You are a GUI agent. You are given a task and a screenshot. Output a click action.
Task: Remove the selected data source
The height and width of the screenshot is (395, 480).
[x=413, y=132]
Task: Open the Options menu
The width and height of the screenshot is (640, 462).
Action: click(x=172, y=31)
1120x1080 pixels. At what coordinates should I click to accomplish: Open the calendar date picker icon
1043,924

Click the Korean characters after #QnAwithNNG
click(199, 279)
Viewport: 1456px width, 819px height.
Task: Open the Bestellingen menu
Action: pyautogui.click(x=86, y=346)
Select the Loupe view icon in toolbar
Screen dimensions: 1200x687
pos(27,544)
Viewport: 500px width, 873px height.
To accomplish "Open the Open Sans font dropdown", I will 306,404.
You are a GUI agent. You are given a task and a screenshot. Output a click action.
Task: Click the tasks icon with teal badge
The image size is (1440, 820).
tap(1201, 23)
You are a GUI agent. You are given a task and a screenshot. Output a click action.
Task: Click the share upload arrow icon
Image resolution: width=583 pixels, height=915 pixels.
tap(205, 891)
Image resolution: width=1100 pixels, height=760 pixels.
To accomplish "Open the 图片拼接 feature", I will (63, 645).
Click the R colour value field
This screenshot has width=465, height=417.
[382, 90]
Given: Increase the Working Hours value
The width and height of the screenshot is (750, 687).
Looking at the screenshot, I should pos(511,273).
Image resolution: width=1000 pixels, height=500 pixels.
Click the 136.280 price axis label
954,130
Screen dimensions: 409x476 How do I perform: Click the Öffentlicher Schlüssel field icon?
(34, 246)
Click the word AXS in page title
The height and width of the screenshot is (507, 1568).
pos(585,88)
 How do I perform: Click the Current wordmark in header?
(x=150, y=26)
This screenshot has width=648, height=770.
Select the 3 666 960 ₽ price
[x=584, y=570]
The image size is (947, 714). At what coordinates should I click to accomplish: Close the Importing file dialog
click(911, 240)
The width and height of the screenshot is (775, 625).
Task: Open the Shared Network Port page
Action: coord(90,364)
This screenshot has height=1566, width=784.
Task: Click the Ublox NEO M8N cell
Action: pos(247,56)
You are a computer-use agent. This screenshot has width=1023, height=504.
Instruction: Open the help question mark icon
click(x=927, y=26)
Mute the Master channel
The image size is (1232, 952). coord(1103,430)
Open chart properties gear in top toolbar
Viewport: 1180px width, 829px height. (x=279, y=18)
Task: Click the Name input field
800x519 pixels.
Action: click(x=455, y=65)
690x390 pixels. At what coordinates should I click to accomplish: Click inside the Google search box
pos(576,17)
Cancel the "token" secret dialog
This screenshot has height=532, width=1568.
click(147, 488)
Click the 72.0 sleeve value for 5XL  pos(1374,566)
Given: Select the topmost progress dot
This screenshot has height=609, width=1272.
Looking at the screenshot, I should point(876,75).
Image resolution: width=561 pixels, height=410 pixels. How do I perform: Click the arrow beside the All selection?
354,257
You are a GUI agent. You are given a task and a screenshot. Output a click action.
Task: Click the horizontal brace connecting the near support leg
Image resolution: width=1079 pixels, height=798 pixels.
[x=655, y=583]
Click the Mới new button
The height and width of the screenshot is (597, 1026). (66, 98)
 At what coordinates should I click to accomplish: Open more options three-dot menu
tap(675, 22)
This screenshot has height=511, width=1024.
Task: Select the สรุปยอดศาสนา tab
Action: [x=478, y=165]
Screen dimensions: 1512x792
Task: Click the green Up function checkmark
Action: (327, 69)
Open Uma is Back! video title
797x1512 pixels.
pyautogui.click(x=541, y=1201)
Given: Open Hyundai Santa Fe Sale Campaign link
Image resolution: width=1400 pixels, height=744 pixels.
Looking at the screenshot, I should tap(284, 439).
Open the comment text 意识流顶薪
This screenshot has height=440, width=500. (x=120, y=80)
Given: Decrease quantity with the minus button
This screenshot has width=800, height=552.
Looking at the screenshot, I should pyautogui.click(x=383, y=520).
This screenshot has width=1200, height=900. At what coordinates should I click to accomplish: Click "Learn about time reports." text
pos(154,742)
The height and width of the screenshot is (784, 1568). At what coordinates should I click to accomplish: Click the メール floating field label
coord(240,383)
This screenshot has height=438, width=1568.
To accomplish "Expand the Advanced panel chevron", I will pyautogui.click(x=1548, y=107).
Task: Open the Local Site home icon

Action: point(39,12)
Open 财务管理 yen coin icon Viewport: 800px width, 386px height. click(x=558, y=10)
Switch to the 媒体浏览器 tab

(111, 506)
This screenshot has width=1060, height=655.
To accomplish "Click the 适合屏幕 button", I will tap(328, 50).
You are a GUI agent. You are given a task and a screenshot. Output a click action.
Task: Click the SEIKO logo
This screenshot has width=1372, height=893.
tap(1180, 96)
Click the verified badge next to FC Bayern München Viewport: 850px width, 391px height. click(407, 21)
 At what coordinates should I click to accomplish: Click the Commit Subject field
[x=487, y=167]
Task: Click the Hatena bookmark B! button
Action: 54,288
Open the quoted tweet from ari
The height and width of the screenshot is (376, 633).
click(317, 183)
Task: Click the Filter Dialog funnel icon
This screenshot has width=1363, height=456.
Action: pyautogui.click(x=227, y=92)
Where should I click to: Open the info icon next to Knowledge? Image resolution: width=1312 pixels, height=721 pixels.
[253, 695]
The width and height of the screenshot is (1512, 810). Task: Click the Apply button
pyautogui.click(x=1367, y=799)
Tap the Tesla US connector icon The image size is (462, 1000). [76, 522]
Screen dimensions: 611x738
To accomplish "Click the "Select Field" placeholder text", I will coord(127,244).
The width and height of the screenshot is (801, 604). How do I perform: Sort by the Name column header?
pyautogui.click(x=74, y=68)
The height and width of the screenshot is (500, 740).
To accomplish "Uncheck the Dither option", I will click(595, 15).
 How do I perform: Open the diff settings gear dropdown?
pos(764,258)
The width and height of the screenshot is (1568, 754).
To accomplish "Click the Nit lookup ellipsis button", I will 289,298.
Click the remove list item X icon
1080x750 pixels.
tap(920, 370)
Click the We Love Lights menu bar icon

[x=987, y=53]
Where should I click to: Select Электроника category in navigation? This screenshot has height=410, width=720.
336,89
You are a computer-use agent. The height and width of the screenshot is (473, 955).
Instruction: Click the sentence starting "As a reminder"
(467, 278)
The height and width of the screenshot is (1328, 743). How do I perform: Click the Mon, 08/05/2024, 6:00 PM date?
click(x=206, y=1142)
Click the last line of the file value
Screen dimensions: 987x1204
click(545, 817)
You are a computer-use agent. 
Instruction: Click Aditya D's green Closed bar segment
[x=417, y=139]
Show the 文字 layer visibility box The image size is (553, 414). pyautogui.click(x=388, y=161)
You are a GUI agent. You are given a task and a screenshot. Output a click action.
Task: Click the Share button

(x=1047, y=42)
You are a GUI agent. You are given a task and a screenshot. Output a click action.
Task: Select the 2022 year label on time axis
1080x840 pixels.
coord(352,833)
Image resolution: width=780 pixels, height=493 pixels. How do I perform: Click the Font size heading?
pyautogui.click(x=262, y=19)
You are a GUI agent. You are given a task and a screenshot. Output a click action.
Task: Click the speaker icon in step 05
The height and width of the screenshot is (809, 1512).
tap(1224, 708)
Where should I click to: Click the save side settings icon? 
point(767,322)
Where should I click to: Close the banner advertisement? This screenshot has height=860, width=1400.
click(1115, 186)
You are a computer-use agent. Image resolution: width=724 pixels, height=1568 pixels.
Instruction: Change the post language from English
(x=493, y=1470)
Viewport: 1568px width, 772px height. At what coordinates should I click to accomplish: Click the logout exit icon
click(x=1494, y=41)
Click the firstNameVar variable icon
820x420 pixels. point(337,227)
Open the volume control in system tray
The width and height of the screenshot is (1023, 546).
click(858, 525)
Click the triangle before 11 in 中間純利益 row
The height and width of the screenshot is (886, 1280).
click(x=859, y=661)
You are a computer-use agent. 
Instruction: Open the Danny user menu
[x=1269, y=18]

┄┄┄┄┄┄┄┄┄┄

Task: Find how many lines in the listing contain the word "title" and give that count alone.

Response area: 2